Quentin Tarantino reportedly felt he had more to prove than ending his career with a Star Trek film.
In 2017, Paramount announced that the legendary filmmaker had teamed up with the studio, J.J. Abrams, and screenwriter Mark L. Smith for a new Star Trek, which was ultimately scrapped. Smith recently told Collider why the film never came into existence, also explaining that Tarantino’s installment would have been edgier than any prior version of the sci-fi franchise.
Tarantino allegedly worried that the film would also be the swan song for his career. “Quentin and I went back and forth.

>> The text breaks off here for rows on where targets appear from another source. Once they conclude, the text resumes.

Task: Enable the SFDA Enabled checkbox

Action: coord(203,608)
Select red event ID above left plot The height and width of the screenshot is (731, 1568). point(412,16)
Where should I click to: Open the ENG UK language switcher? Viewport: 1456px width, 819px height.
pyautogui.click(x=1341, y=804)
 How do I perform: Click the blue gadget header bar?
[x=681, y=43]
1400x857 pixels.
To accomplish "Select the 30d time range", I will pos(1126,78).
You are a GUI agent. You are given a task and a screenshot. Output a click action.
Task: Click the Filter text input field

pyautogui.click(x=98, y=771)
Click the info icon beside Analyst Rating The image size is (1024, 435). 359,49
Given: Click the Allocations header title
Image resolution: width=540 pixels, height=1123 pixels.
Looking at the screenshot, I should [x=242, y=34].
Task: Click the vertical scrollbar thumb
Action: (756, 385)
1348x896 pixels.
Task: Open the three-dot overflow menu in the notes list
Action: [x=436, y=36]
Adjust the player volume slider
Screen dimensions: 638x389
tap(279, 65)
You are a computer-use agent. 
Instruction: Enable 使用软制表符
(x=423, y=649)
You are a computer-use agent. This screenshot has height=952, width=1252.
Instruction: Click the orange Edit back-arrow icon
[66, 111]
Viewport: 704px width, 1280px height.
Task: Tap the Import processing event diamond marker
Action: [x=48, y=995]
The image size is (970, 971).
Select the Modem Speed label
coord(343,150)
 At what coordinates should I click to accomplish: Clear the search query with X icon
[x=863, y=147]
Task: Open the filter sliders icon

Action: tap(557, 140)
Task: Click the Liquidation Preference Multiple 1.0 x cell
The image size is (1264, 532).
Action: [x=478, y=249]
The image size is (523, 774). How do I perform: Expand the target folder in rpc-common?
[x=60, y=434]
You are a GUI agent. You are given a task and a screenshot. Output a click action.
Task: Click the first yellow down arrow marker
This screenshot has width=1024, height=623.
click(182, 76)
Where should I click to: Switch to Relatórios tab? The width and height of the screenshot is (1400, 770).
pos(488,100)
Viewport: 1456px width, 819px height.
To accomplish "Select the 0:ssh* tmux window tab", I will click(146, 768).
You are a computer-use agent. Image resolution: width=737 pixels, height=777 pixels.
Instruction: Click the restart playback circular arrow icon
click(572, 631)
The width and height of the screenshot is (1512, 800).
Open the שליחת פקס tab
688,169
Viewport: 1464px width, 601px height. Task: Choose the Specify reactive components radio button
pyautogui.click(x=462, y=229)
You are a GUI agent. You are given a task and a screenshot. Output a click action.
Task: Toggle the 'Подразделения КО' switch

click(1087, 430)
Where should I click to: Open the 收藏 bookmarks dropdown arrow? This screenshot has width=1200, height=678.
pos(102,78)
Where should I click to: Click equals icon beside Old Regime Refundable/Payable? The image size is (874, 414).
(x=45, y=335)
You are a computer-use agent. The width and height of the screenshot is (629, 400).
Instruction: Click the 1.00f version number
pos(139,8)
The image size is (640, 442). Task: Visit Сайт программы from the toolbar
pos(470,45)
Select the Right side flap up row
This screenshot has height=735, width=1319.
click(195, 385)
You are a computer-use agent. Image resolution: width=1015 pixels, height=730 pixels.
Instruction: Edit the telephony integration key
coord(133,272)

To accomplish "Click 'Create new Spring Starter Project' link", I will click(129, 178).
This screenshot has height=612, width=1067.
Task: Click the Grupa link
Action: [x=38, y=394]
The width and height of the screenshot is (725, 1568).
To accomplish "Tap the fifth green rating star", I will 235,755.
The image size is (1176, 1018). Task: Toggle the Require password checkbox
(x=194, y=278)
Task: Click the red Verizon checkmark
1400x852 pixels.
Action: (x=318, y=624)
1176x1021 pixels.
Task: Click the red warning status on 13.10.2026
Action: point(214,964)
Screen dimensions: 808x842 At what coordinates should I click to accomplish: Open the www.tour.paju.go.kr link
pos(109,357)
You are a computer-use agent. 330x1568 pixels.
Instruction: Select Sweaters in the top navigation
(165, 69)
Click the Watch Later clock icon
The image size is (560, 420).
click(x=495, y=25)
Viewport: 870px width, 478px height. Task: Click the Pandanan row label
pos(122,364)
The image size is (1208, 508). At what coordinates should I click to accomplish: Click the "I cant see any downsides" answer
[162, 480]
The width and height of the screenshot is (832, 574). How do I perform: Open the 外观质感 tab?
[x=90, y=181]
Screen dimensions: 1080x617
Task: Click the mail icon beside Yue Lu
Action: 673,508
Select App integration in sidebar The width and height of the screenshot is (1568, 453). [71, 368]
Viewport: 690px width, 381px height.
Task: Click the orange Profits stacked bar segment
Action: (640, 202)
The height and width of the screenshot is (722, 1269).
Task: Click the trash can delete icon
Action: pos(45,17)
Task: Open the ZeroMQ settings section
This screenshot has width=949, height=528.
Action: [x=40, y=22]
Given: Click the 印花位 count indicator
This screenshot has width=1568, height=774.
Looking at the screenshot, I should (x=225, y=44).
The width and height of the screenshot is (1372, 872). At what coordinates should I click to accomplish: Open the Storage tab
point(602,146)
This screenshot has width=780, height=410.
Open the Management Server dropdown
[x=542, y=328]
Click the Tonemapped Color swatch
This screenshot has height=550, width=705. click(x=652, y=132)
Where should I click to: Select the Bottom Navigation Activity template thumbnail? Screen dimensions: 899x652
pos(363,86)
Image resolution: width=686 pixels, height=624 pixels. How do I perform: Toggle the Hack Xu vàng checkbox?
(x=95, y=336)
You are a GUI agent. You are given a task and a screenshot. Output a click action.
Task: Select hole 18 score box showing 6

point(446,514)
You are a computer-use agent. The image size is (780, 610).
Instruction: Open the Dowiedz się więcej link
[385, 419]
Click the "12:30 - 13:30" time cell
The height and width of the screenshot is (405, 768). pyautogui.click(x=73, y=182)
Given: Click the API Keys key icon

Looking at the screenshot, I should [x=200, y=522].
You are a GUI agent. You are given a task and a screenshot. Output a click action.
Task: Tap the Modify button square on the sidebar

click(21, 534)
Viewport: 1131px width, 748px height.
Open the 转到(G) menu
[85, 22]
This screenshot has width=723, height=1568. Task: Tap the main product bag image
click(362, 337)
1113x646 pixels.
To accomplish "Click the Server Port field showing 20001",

He was gonna do some stuff on it, and then he started worrying about the number, his kind of unofficial number of films,” Smith said. “I remember we were talking, and he goes, ‘If I can just wrap my head around the idea that ‘Star Trek’ could be my last movie, the last thing I ever do. Is this how I want to end it?’ And I think that was the bump he could never get across, so the script is still sitting there on his desk.”
Per THR, Tarantino plans to retire after making his 10th full-length film, meaning he has one more project left after 2019’s Once Upon a Time in Hollywood. However, it appears that the film will be The Movie Critic, not Star Trek, unless Tarantino surprises us.
“I know he said a lot of nice things about it. I would love for it to happen,” Smith said. “It’s just one of those things that I can’t ever see happening. But it would be the greatest Star Trek film—not for my writing, but just for what Tarantino was gonna do with it. It was just a balls-out kind of thing.”
Smith shared that Tarantino’s vision for Star Trek would also be more explicit than what fans are used to from the intergalactic franchise. On the podcast Bulletproof Screenwriting (per Total Film), in 2021, Smith said the director reportedly planned for it to be an earth-set 1930s gangster tale based on “A Piece of the Action” from the second season of Star Trek: The Original Series.
“But I think his vision was just to go hard. It was a hard R. It was going to be some ‘Pulp Fiction’ violence,” Smith added. “Not a lot of the language, we saved a couple things for just special characters to kind of drop that into the Star Trek world, but it was just really the edginess and kind of that Tarantino flair, man, that he was bringing to it. It would have been cool.”
In Dec. 2019, Tarantino revealed to Consequence that he was “steering away” from the Star Trek project, before officially dropping it but offering to “give them some notes” in a Jan. 2020 chat with Deadline.